- The Washington Times - Wednesday, April 23, 2008

RICHMOND (AP) — Legislators return to the Capitol today to consider several dozen legislative amendments by Gov. Tim Kaine, 41 of them affecting the state budget. Then they shift into a special session to pass a $1.4 billion bond package.

Somewhere in there, legislators hope to agree on judicial appointments across the state.

Mr. Kaine’s budget amendments would boost state spending by nearly $8.9 million over the life of the new two-year, $78 billion budget.

Among the Democrat’s recommendations:

• $4 million more than legislators approved for high-level research and development projects.

• $5 million to help nonprofit organizations that preserve endangered Civil War historical sites.

• Slightly more than $1 million to help the Virginia Outdoors Foundation respond to requests from landowners who want to put some of their property in conservation easements.

• $1.5 million in additional funds for Old Dominion University’s computer modeling and simulation program.

The most likely skirmish, however, will be over an amendment intended to save $1.5 million by adding less-expensive behavioral medicines to the Medicaid preferred drug list.

Mental health advocates, along with several legislators, last week decried Mr. Kaine’s amendment. They said people with severe mental or psychological conditions could be denied specific and proven drugs at critical moments if generics are substituted. The complicated behavioral medicines are not easily interchangeable and can have devastating results, critics of the change warned in a Capitol Square press conference.

Mr. Kaine proposes that before the less-expensive substitutes are prescribed for the indigent, disabled or elderly who rely on the federal-state program for help with their medicines, a panel of experts must approve them.

Other amendments the governor offered will reschedule the effective date of legislation cracking down on so-called puppy mills to six months earlier, from July 2009 to January, and reduce pollution and reduce long-range energy use in the state. There is a technical amendment to a bill tightening requirements for payday lenders.

The disagreement with the most potential to extend what is normally a single-day session is the appointment of judges. While there is agreement on most of the 30 appointments to circuit, general district and juvenile and domestic-relations courts, several remain disputed. Among the appointments is a slot on Virginia’s corporate and utility regulatory body, the State Corporation Commission.

After nearly six weeks of negotiations, House and Senate conferees last week agreed in principle on a borrowing package to finance construction on state-supported college campuses, new state buildings and parks.
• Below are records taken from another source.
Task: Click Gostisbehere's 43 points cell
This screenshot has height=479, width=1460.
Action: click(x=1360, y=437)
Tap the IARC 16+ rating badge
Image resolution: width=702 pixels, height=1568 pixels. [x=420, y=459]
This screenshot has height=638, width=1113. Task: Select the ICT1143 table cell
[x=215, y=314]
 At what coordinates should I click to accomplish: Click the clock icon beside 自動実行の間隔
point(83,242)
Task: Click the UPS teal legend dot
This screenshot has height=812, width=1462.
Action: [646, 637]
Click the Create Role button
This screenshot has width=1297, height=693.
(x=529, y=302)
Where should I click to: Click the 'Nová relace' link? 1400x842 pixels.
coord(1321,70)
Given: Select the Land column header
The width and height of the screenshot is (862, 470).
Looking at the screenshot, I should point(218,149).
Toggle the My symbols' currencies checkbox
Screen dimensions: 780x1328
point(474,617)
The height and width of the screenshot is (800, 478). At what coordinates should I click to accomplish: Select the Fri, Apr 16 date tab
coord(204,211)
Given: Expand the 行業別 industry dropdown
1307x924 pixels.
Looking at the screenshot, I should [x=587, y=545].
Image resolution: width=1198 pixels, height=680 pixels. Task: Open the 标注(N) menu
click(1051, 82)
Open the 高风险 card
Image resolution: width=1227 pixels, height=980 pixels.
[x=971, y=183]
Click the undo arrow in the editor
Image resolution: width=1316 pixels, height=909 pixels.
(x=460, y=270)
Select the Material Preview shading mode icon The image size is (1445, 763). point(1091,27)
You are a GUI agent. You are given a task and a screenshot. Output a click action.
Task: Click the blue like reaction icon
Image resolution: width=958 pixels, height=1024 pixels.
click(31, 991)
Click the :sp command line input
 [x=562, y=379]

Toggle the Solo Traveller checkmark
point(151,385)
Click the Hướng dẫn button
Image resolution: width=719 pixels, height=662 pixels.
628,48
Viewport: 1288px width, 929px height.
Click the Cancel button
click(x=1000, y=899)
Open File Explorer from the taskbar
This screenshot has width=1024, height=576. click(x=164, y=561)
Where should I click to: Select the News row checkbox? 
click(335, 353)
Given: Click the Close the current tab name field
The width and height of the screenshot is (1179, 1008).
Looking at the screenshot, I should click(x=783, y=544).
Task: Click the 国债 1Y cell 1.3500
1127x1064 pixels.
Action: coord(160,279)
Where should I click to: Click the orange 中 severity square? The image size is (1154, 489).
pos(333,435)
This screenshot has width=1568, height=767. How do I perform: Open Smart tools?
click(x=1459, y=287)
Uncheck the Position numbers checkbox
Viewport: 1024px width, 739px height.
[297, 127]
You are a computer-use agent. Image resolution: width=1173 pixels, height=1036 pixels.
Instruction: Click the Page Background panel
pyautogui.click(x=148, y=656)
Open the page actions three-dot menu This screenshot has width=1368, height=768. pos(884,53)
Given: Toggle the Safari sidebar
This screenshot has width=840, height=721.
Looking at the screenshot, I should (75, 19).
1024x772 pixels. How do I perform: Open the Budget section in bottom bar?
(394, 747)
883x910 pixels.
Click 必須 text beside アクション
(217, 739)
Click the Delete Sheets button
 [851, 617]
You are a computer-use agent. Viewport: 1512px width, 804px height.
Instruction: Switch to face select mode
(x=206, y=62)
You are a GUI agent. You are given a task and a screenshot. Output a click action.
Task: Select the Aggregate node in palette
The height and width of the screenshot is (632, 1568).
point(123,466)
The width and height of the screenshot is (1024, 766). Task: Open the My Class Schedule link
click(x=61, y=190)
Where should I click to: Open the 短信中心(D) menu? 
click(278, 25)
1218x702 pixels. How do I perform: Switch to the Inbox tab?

Not included in this week’s unfinished business is a new transportation funding plan. Mr. Kaine has huddled privately with House and Senate leaders from both parties hoping to build support for new road-maintenance money and for reconstituting major portions of the 2007 highway funding law the state Supreme Court unanimously struck down Feb. 29.

So far, House Republicans are not convinced that new statewide taxes are needed to meet a road-maintenance backlog, which is in the hundreds of millions of dollars.

Without the maintenance funding, however, Democrats won’t support restoring regional taxing authorities, created last year to generate about $500 million annually for highway projects in the state’s most traffic-choked areas — Northern Virginia and Hampton Roads. Cash for new construction in those regions, they contend, would soon be swallowed by soaring upkeep and repair costs.